- Extrait fourni -
####

Son esprit inventif et imaginatif en vint à concevoir un pont à transbordeur, composé
d'une nacelle suspendue au dessus de l'eau reliée à un chariot de roulement mû entre
deux pylônes.
Sans attendre les commandes F. Arnodin décida de repérer les sites où son principe
de pont pourrait rendre les plus grands services. Précédé d'une réputation flatteuse
dans le milieu du génie civil il vint à Marseille en 1894.
Il constata les ralentissements des files de véhicules chargés de marchandises venant
de la Joliette par la rue de la République, afin de contourner le plan d'eau soit 890m
de long pour 290 de large. Un pont à transbordeur permettrait économie de temps
et de moyens.
Homme d'affaires entreprenant F. Arnodin contacta officieusement le 10/12/ 1894
l'ingénieur en chef du service spécial maritime de la Ville pour lui présenter son
avant-projet de pont à transbordeur. Mais les choses allaient traîner.
Le 27 juin 1899 F. Arnodin en appela au ministre des travaux publics Jean Monestier
pour lui demander l'autorisation de s'établir comme concessionnaire d'un pont, à ses
frais, risques et périls sans subvention ou garantie d'intérêt.
Après avis des ingénieurs des Ponts et Chaussées, le nouveau ministre des T.P.Pierre
Baudin fit connaître au préfet des Bouches du Rhône qu'il prenait en considération la
demande de concession. Le 18 décembre 1900 le conseil municipal présidé par le Maire
le docteur Flaissières, donna à son tour un avis favorable.
Ferdinand Arnodin pouvait se flatter de ses ponts mis en service à Rouen, Bizerte et
Rochefort ; le président de la République Emile Loubet décrétait le 8 mars 1902
« d'utilité publique l'établissement entre le quai de la Tourette et le boulevard du Pharo,
d'un pont à transbordeur pour la traversée du vieux-port ” et concédait pour une durée
de 75 ans l'établissement et l'exploitation du pont à F. Arnodin ingénieur constructeur.
Le pont construit et entretenu sur les fonds propres de la société Arnodin fut
préfabriqué à Châteauneuf sur Loire, les éléments expédiés par train,réceptionnés
en gare St Charles furent acheminés sur les quais par une noria de « camions »

####

- Énoncé du problème -
Dans l'extrait sur le pont à transbordeur de Marseille, relevez toutes les personnes nommées autres que F. Arnodin, chacune avec la fonction que le texte lui attribue. Les items ci-dessous constituent un matériau indépendant de l'extrait.

####

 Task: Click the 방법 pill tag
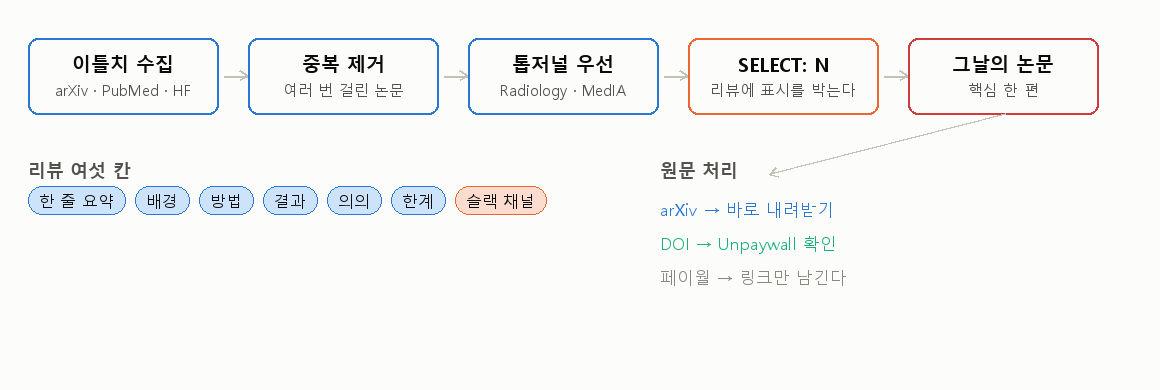click(x=226, y=201)
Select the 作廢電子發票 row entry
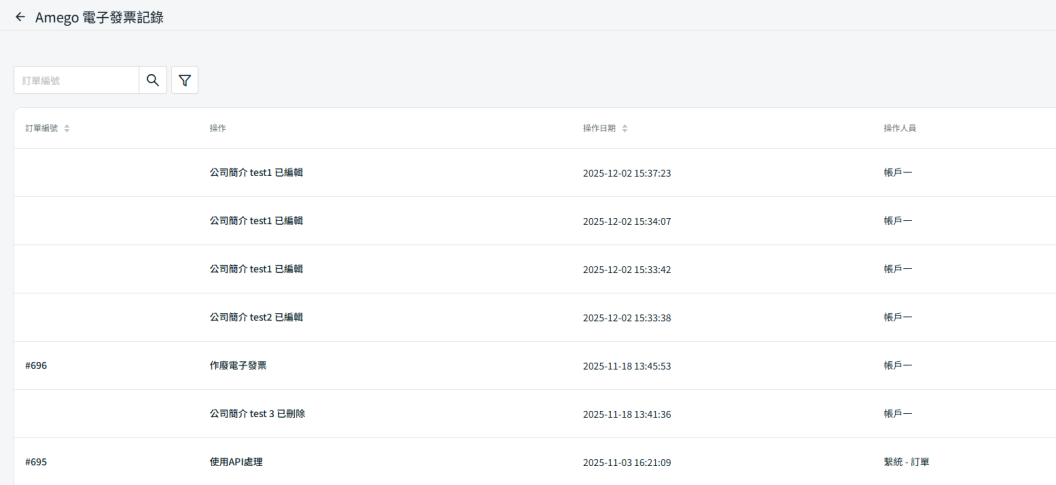This screenshot has width=1056, height=485. pos(231,365)
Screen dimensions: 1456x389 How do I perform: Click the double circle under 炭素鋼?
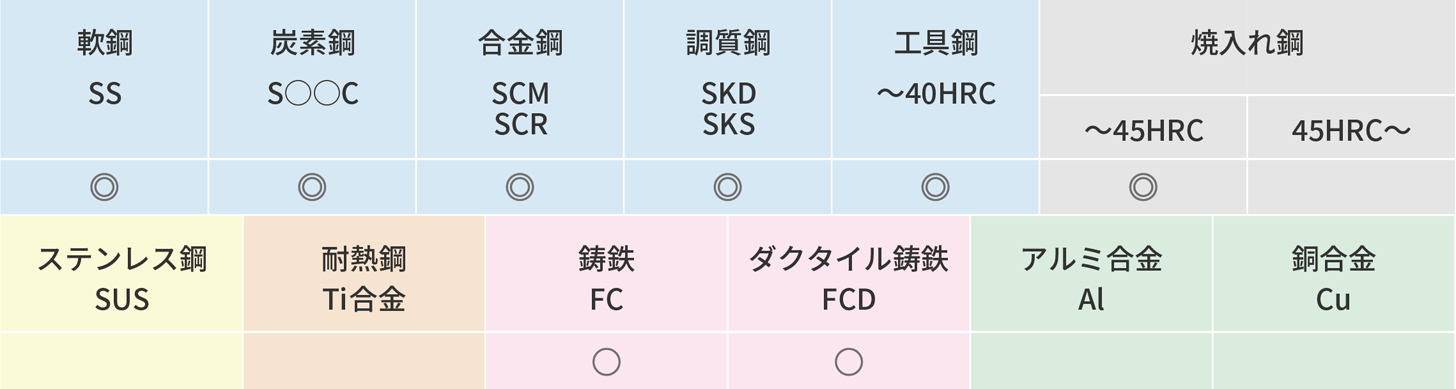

####

- Réponse -
- Jean Monestier : ministre des travaux publics
- Pierre Baudin : nouveau ministre des T.P.
- le docteur Flaissières : Maire, président du conseil municipal
- Emile Loubet : président de la République